Neben der vollständig beliebigen Präsentation, die der kompetenten Grafikengine kein Gramm Flair oder Finesse zu verleihen in der Lage ist, schmälert das etwas störrische Deckungssystem ein wenig den gebotenen Enthusiasmus. Einen fließenden Wechsel zwischen zwei Seiten einer Leben rettenden, flachen Mauer gibt es nicht, weshalb man stets aufstehen und im normalem Homo-Erectus-Gang an die gewünschte Flanke laufen muss. Dass man sich dabei regelmäßig ein paar Kugeln fängt - Ehrensache. Auch feuert man beim Zielen über das Visier hin und wieder in im Weg stehende, nahe Umgebungsobjekte und allgemein wirft die Spielfigur ihre Rauch- Blend- oder Splittergranaten schon mal gegen die Wand, anstatt durch eine Tür hindurch, doch diese Bedienungsmängel verzeiht man dem Spiel nach einer Weile und spielt um sie herum. Die KI, die euch nach einer Sichtung schon mal wieder vergisst, schreibe ich eher dem entschieden videospieligen Regelwerk dieser punktegeilen Schießerei zu. Die Feinde machen nicht mehr als sie müssen, sind zielgenaues Mittel zum Zweck, euer eigentlicher Gegner ist die eigene Ungeduld.
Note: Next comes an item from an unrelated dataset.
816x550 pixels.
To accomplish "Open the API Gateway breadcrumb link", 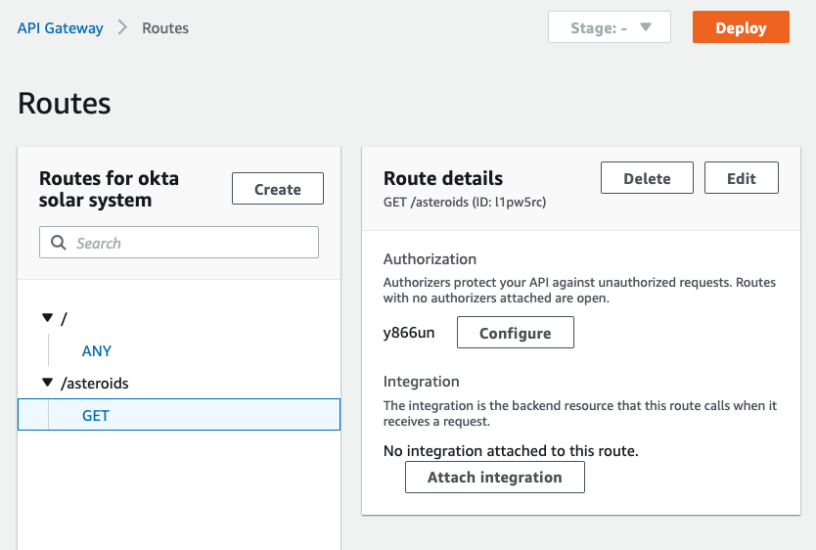I will [x=61, y=28].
So kann es gehen. Schüttelte es mich beim ersten Anblick von Unit 13 noch ordentlich, möchte ich den Titel mittlerweile nicht mehr auf meiner Memory Card missen. Die Eleganz, die das Spiel in seiner Aufmachung vermissen lässt, findet man nach einer Weile in seinem puristischen Ablauf. Wenn das Mischungsverhältnis stimmt, braucht es halt wenig mehr als solide Basics und einen exzellenten Aufhänger - hier das Punktesystem -, damit man regelmäßig zu diesen Anti-Terror-Supermännern zurückkehrt.
Man sollte nur wissen: Unit 13 will euch nicht mitnehmen auf eine Abenteuerreise oder euch die Welt retten lassen. Es tritt euch die Tür zu einer etwas zynischen, aber gut funktionierenden Schießbude auf, und will sehen, was ihr draufhabt. Habt ihr Lust, es ihm zu zeigen?